Abstract

Engineering equipment in medicine, chemical and power engineering, electronics, and other human endeavours use nanofluids. The ability to improve mass and heat transport because of the low concentration of nanoparticles is the primary driver behind the vast array of nanofluid applications. Thus, the famous problems of viscous, incompressible, Newtonian, and 2-D laminar flow are revisited to investigate the mass and heat transmission rates for water-based carbon nanotubes (CNTs) with variable magnetic fields and external pressure gradients. Flow cases considered with varying pressure gradients are the flows upon a flat plate, flow in a planar diverging and converging channel, flow over a wedge, and plane stagnation flows, which are investigated.

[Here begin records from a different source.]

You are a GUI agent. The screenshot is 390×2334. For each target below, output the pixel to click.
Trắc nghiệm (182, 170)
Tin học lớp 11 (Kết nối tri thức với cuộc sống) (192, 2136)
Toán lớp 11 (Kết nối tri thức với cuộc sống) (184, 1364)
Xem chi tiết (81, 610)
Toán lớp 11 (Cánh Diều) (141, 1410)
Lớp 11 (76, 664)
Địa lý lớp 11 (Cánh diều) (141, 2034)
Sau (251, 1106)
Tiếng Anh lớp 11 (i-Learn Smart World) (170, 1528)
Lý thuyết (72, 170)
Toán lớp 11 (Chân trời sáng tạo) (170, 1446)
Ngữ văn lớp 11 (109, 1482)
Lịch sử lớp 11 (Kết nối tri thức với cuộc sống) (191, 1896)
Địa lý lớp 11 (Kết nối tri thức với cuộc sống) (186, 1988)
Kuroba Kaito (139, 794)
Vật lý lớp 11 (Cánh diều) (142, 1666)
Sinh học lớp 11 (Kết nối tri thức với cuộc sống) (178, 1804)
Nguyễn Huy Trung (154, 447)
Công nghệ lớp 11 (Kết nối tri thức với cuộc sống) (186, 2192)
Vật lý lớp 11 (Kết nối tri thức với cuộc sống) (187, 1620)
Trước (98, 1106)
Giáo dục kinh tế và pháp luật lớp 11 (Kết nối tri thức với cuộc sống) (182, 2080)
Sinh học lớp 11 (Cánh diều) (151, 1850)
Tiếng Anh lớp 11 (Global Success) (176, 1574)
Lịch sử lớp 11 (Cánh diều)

The impressions of thermophoresis and Brownian motion parameters are examined through the Buongiorno model. Using the Görtler transformation, the leading boundary layer (BL) equations are converted into dimensionless forms of ordinary differential equations (ODEs). Runge-Kutta Fehlberg Method (RKF45) is operated to tackle the ensuing ODEs to find the mass, heat, and skin friction rates. It has been found that the rates of shear stress, mass, and heat transport slow down with an escalating magnetic field. Although mass transport rates are decreased, shear stress and heat transport (HT) rates escalate due to the solid volume portion of carbon nanotubes. Furthermore, the pressure gradient parameter facilitates faster heat and shear stress transmission rates.